Material for this exercise:
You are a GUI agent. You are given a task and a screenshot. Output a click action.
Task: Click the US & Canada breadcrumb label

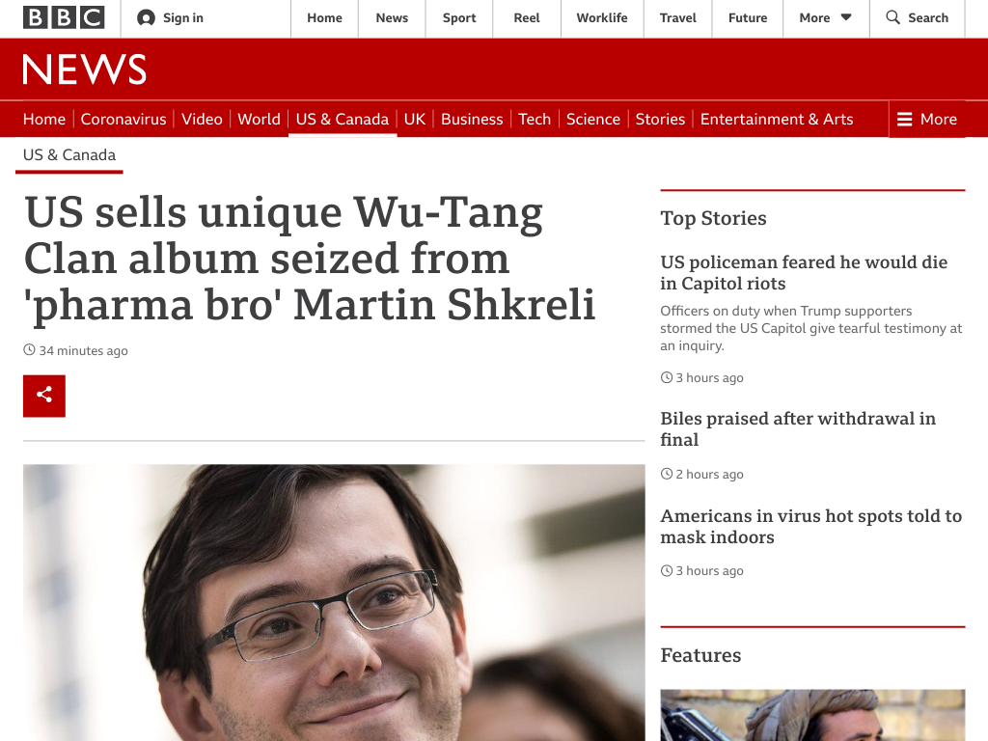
...
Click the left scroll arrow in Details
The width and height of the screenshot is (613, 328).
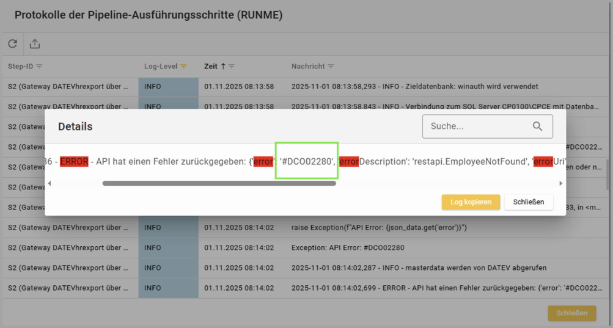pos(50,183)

Task statement:
Which lines of the material contain the string "screenshot"? Show each of them in full, and count a match only when the case is the same.

Exercise output:
You are a GUI agent. You are given a task and a screenshot. Output a click action.
The width and height of the screenshot is (613, 328).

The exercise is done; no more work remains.